_What to produce_
Pull out each line of the data that includes the word "dimensions".

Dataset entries

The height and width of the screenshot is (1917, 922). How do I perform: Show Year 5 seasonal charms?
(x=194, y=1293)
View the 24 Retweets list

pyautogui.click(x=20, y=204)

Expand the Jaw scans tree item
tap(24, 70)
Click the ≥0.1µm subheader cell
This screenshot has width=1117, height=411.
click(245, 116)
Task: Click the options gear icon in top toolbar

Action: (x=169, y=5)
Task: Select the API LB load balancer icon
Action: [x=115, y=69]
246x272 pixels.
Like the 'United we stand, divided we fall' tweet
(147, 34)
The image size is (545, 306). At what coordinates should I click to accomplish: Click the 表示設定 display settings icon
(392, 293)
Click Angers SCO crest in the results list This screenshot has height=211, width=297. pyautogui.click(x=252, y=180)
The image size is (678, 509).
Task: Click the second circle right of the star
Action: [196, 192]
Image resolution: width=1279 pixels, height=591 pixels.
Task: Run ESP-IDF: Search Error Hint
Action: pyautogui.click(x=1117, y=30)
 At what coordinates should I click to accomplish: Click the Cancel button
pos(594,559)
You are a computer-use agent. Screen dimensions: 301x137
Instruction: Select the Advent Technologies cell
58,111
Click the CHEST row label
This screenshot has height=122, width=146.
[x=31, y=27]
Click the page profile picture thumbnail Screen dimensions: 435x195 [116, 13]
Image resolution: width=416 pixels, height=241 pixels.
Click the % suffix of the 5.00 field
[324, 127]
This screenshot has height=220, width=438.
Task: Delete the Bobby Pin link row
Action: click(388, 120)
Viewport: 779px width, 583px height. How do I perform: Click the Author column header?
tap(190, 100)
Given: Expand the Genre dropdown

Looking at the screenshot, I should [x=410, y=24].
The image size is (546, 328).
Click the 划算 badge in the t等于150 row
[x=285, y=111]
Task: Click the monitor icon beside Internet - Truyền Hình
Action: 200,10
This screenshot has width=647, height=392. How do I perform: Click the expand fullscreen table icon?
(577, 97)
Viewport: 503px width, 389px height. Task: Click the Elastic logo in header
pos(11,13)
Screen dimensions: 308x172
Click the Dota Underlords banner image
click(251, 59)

_Response area_
You are a computer-use agent. Screen dimensions: 301x137
Click the page profile picture thumbnail Screen dimensions: 435x195 [116, 13]
Screen dimensions: 308x172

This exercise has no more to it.